The figures published on Friday compared with the 0.1 per cent expansion forecast by economists polled by Reuters. 

The Office for National Statistics data also follows a 0.1 per cent contraction in September, when a cyber attack triggered a shutdown at Jaguar Land Rover. 

Line chart of Real GDP index, 2023=100 showing Monthly GDP fell by 0.1 per cent in October

The pound slipped 0.1 per cent against the dollar to $1.338 after the figures were released.

Chancellor Rachel Reeves has repeatedly promised to boost growth, most recently in November’s Budget, but uncertainty about her tax plans weighed down both business and consumer sentiment in the run-up to the event.

Ultimately, Reeves announced £26bn in tax rises, which are expected to take the overall burden to a record 38 per cent of GDP by the end of the parliament in 2029.

Lindsay James, investment strategist at Quilter, said that “much” of the fall in output “can be put down to the Budget and the deterioration in
consumer confidence, spending and business planning”.
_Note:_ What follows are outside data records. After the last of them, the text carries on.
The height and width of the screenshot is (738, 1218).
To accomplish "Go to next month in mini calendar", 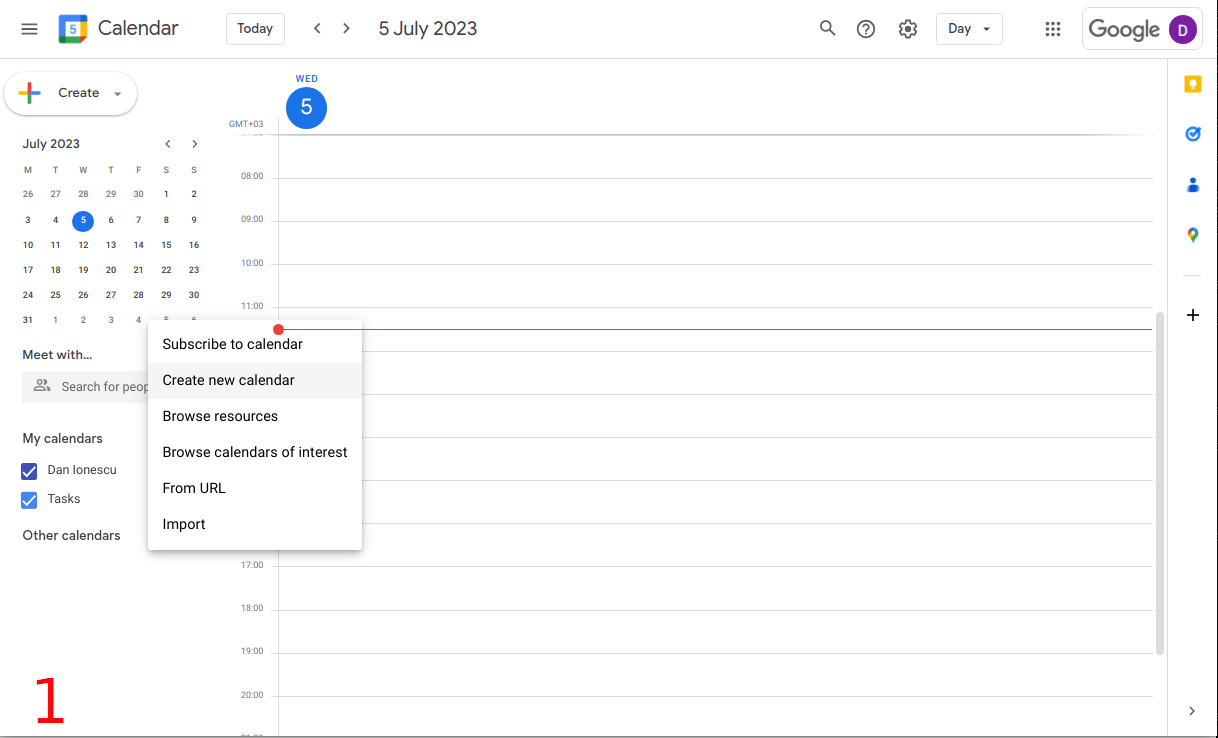I will click(x=194, y=143).
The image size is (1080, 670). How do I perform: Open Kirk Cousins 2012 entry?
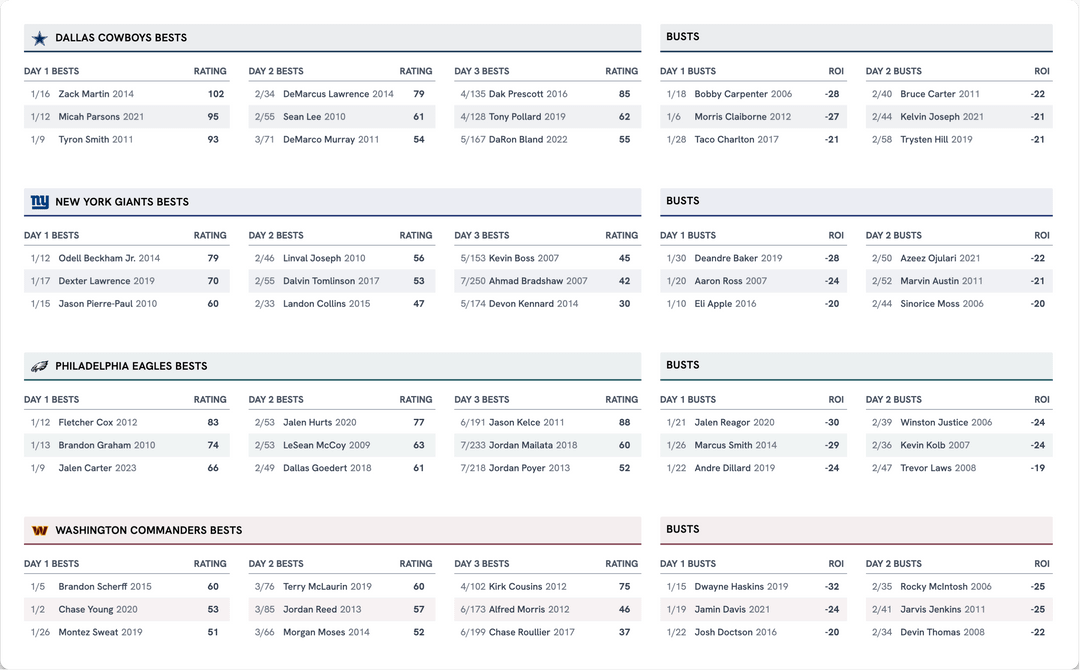point(527,587)
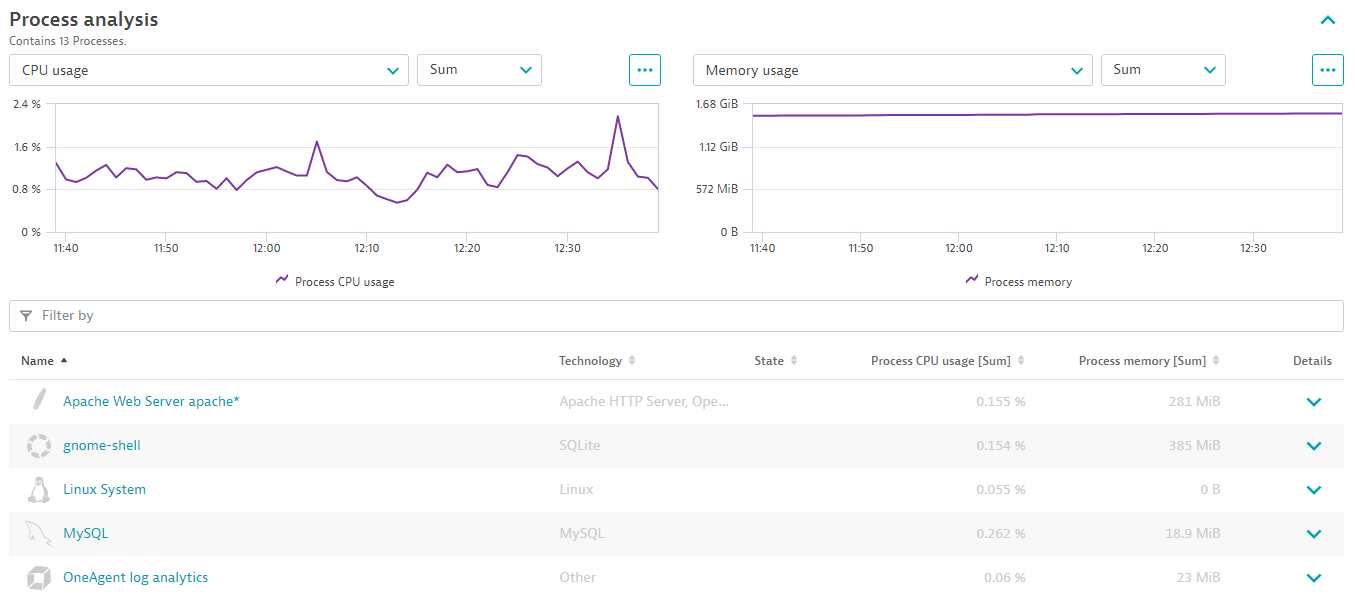1355x597 pixels.
Task: Click the MySQL dolphin icon
Action: coord(38,533)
He added that the GDP figures made a Bank of England interest rate cut next week “increasingly likely . . . but with inflation remaining persistently high, the pace at which subsequent cuts can be delivered remains questionable”.

In a reference to the impact of Reeves’ 2024 Budget, which also increased taxes after months of uncertainty, James said that “the endless speculation and leaks have once again put a brake on the UK economy, just as it did last year”.

For the three months to October, the economy also fell 0.1 per cent, the ONS data showed, after a 0.1 per cent expansion in the three months to September. 

Liz McKeown, ONS director of economic statistic, said that for the three month period, “production fell again and services growth stalled . . . continuing the recent trend of slowing in this sector”.

She noted that growth in rental, leasing and retail were offset by falls in the wholesale and scientific research sectors and that during October the car industry only made a “slight recovery”.

Overall growth has slowed steadily through the year, down from 0.7 per cent in the first quarter and 0.3 per cent in the second.

Even before Friday’s figures were released, markets attributed a high likelihood to a quarter-point interest rate cut to 3.75 per cent by the BoE next week, partly because of the country’s sluggish growth.

The Office for Budget Responsibility upgraded its UK growth forecast for 2025 to 1.5 per cent last month, compared with the 1 per cent it had expected in March. 

The change was partly because of first-quarter growth that itself had been spurred by business activity ahead of US President Donald Trump’s tariffs and house purchases made before increases in stamp duty took effect.

However, the fiscal watchdog revised its 2026 growth expectations down 0.5 percentage points to 1.4 per cent.

The OBR expects quarterly growth to pick up “only gradually” in the near term due to continuing geopolitical uncertainty and subdued business and consumer confidence.